There are many nights during the week where Karel and I will have a huge salad for dinner. But this isn't the typical $5 side salad at a restaurant that is filled with iceberg lettuce, a few baby tomatoes, 2 cucumbers, bacon bits and croutons..and a side of fat-free dressing. I'll be honest, the first few weeks (or months) of eating vegetarian are tough because you are learning how to prepare balanced meals and feel satisfied after the meal. For many people, it is really easy to fill up on a huge salad and then feel starved 1 hour later and then justify your "saved" calories by eating a high calorie desert.

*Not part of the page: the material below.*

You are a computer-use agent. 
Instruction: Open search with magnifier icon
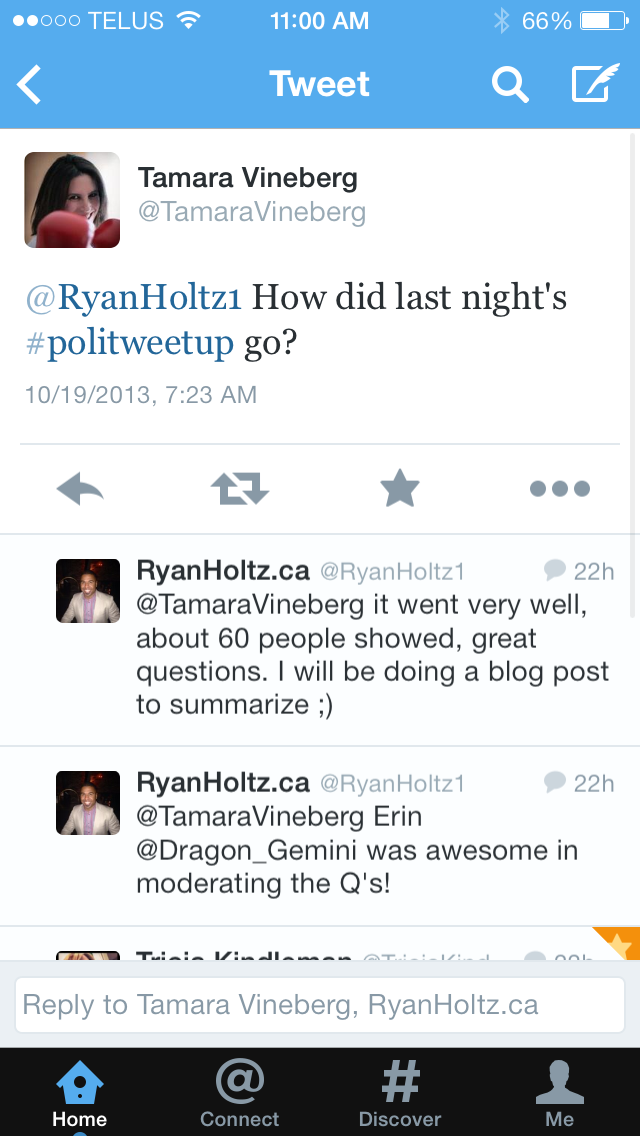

In order to feel satisfied at my meal and not feel starved an hour later, I love dressing up my salads with nuts, fruits and an assortment of veggies. But with my salad I always have protein and healthy fats.
For our meal last night I wanted to create a meal that any vegetarian or non-vegetarian would enjoy without feeling like they are in veggie-overload.
The majority of my plate is my salad. In my salad (which I made a huge salad for other meals in the week) I have:
hard boiled egg whites (w/ 1/2 yoke)
trail mix (nuts, soy nuts, raisins)
romaine lettuce
I topped my salad w/ salsa and a little shredded cheese

For my sides:
Chickpeas, beans, mushrooms and onions - cooked in 1/2 tbsp olive oil and seasoned with pepper and 1 tsp of horseradish

Long grain rice - cooked in the microwave WITHOUT the seasoning packet in the box. I added my own seasonings of cayenne, pepper and no salt garlic and herb.

Tofu - 1/2 block firm tofu cut in cubes, cooked in 2 tsp olive oil and seasoned with paprika

Protein and carb content of higher protein foods in the meal:
(I am not a high-calorie eater so the portions I listed are likely to be small compared to Karel or other individuals...thus, with bigger portions you will eat more protein, carbs and calories)

1 Hard boiled egg white - 3.6g protein, .2g carb
4 medium Mushrooms - 2.2g protein, 2.4g carb
1/4 cup long grain rice - 1.3g protein, 11.2g carb
1/4 cup black beans - 3.8g protein, 10.2g carb
1/4 cup chickpeas - 3g protein, 13.6g carb
1/4 block tofu - 6.6g protein, 1.4g carb
5 slices tomato - 1.2g protein, 5.3g carb
3 baby carrots - 2.5g protein
.5 oz trail mix - 3g protein, 5.5g carb
Total: 27.2g protein

Compared to 1 can tuna: 28.8g protein

Although I haven't had a fish or animal protein in almost 16 years I think I would enjoy my selection of foods to feel satisfied at my meal compared to 1 can of tuna. Don't forget your water! For me, no meal is complete without my 20 ounce water bottle (filled with water) at every meal. Even Karel is satisfied after our meals...and that's saying a lot for someone who loves to eat! I am still wondering where that food goes after he eats. :) He is a lean machine.
Although I have spent 16 years learning to live a balanced and healthy life, spend a few days swapping out our higher calorie and fat foods for more fruits, veggies and non-meat protein and see if you can find enjoyment of eating less calories and still feeling satisfied at your meal.

What's your favorite non-meat protein or vegetarian dish?